AppDynamics Application Intelligence Platform
3.8.x Documentation
Policies let you anticipate problems and take actions to address those problems before they cause a severe slowdown or outage.
Policies provide a mechanism for automating monitoring and problem remediation. Instead of continually scanning metrics and events for the many conditions that could suggest problems, you can proactively define the events that are of greatest concern in keeping your applications running smoothly and then create policies that specify actions to start automatically when those events occur.
A policy connects two things:
Policy triggers are events that cause the policy to fire. The events can be health-rule violation events or other types of events, such as hitting a slow transaction threshold or surpassing a resource pool limit. See Health Rules, Troubleshoot Health Rule Violations and Events.
The triggering events can be broadly defined as affecting any object in the application or very narrowly defined as affecting only specific objects. You can create a policy that fires when an event involving all the tiers in the application occurs, or one involving only specific tiers. You can create a policy that fires on events affecting only certain nodes, or only certain business transactions or certain errors. You can very finely tune policies for different entities and situations.
For example, this very broadly-defined policy would fire whenever a resource pool limit (> 80% usage of EJB pools, connection pools, and/or thread pools) is reached for any object in the application.
On the other hand, this narrowly-defined JVMViolationInWebTier policy fires only when existing health rules on JVM heap utilization or JVM garbage collection time are violated.
Here the triggering events for this policy are configured:
and here the affected object is limited to a specific tier - the ECommerce Server.
A policy is triggered when at least one of the specified triggering events occurs on at least one of the specified objects.
The second part of creating a policy is assigning one or more actions to be automatically taken in response to the policy trigger.
For example, for the resource pool violation, you want to take a thread dump and then run a script to increase the pool size.
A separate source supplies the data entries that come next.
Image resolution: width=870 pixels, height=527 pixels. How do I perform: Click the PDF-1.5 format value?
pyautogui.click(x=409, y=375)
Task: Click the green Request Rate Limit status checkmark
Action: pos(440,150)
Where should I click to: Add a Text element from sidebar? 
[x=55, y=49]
Other common actions include restarting an application server if it crashes, purging a message queue that is blocked, or triggering the collection of transaction snapshots. You can also trigger a custom action to invoke third party systems. See Build an Alerting Extension for information about custom actions.
See Actions for more information about the different types of actions.
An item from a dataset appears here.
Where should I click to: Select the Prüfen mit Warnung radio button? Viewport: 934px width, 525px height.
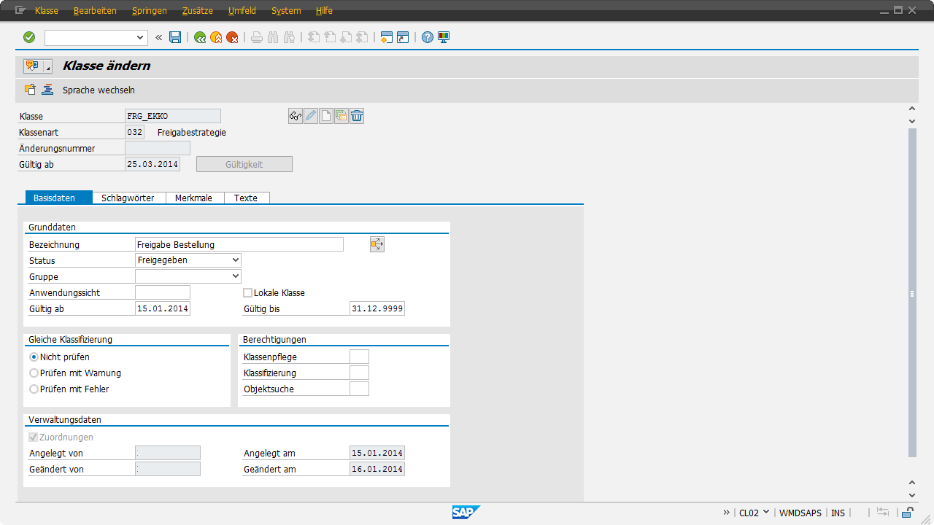tap(34, 373)
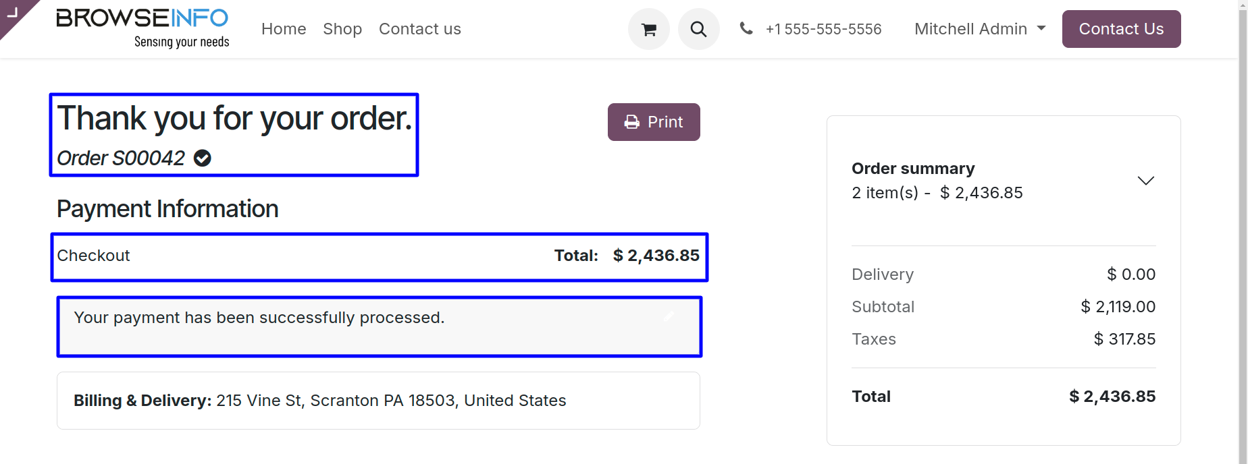Click the Billing & Delivery address card
Screen dimensions: 1248x464
coord(378,401)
See Actions Limits for information about limits on the number of actions that the Controller will process.
Because the definition of health rules is separate from the definition of actions, and both health rules and actions can be very precisely defined, you can take different actions for breaching the same thresholds based on context, for example, which tier or node the violation occurred in.
To access the list of policies in an application, select Alert & Respond ->Policies.
The policy list lists all the policies created for your application, with its triggers and actions taken. You can view and edit an action assigned to a specific policy by clicking the action in the policy list.